Advanced RAG and evals

10 atomic recall cards. Export to Anki and let spaced repetition do its slow work.

In Anki: File → Import, choose this TSV, set field separator to Tab, deck = Tokens to Embodied Minds · Ch 20, note type = Basic.

Front	Back
What does BM25 do that dense embedding retrieval cannot?	BM25 matches exact tokens by term frequency — catching proper nouns, ticker symbols, and entity names that dense embeddings may miss through semantic generalization.

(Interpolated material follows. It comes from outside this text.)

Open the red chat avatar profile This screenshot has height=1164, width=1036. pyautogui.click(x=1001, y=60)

What is Reciprocal Rank Fusion (RRF) used for in hybrid retrieval?	RRF merges ranked lists from BM25 and dense retrieval by summing reciprocal ranks for each document, producing a single merged ranking that benefits from both sparse and dense signals.

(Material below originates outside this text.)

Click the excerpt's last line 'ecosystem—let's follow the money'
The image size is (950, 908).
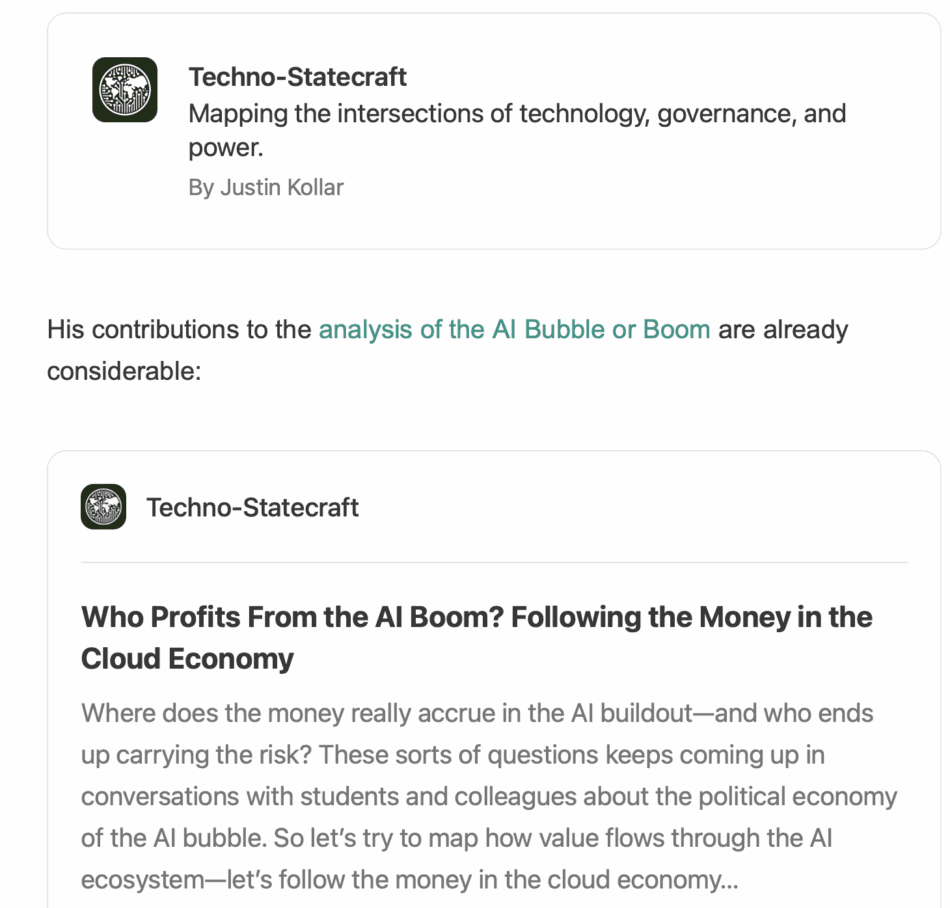401,880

What does a cross-encoder reranker do differently than a bi-encoder?	A cross-encoder sees the query and document concatenated together, producing a calibrated relevance score. It is more accurate than cosine similarity but requires O(N) forward passes — one per candidate document.
What is contextual retrieval and what improvement does it provide?	It prepends LLM-generated context describing each chunk's role in the full document before embedding. Anthropic reported a 49% reduction in retrieval failures (Sept 2024).
What is HyDE and when should you avoid it?	HyDE generates a hypothetical answer to the query and embeds that instead of the raw query. Avoid it on domain-specific entity questions where the LLM may confabulate wrong facts, drifting the embedding from true relevant documents.
Name the four metrics RAGAS measures.	Context precision, context recall, faithfulness (answer claims grounded in context), and answer relevancy (answer addresses the question).
Why is it wrong to measure only end-to-end accuracy for a RAG system?	The four RAGAS metrics fail independently. A system can be faithful but miss relevant chunks (high faithfulness, low recall) or retrieve correctly but hallucinate from the correct context. Collapsing to one metric erases diagnostic signal.
What query type does GraphRAG specifically outperform dense retrieval on?	Global sensemaking questions requiring cross-document entity resolution and aggregation — e.g., 'Which portfolio founders have prior exits?' — where dense retrieval cannot aggregate across all documents.
What is the practical cost of building a GraphRAG index over 500 VC memos?	Roughly 1,000 LLM calls for entity extraction (~$5 at GPT-4o mini pricing) plus offline graph construction (Leiden community detection) and storage in a graph database or parquet format.
What is the parent-document retrieval pattern and why is it useful?	Index small child chunks for retrieval precision, but return the full parent section (e.g., the full financial section of a memo) when a child chunk matches. This preserves retrieval precision while giving the LLM sufficient context to answer.